_What to work on_: Find the lines of the data below that include "This". Report their number only.

• • • •

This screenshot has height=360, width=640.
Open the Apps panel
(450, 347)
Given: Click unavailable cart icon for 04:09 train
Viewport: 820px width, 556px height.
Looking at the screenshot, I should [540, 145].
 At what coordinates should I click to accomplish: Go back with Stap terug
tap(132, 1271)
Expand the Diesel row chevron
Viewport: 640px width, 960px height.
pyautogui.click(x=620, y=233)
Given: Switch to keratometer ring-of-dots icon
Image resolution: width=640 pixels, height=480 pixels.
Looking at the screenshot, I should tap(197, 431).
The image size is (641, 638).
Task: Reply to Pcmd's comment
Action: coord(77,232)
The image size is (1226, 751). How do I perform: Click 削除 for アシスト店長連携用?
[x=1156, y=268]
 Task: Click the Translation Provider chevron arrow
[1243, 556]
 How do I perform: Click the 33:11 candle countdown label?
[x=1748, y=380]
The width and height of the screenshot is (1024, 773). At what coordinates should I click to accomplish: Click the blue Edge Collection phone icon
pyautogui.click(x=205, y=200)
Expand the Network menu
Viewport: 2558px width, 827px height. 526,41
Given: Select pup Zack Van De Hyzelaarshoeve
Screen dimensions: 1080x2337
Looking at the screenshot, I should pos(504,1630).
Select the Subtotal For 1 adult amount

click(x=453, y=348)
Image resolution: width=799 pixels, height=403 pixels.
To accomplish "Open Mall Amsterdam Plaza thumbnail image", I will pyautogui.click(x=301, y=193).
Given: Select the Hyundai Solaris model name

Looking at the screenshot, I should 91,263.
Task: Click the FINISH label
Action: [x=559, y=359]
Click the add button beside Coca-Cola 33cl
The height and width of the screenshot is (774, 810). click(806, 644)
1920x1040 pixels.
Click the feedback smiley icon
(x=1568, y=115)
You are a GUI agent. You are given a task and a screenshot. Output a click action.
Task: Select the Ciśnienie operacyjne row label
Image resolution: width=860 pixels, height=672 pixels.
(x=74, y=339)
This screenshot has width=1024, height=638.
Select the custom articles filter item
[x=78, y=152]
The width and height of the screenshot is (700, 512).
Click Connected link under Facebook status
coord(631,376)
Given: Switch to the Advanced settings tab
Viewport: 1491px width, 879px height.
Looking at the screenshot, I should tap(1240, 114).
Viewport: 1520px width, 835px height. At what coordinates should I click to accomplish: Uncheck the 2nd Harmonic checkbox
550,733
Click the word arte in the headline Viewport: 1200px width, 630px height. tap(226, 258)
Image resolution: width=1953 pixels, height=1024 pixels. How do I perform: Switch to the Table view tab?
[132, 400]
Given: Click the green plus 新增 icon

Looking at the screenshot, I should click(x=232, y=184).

• • • •

_Answer space_: 2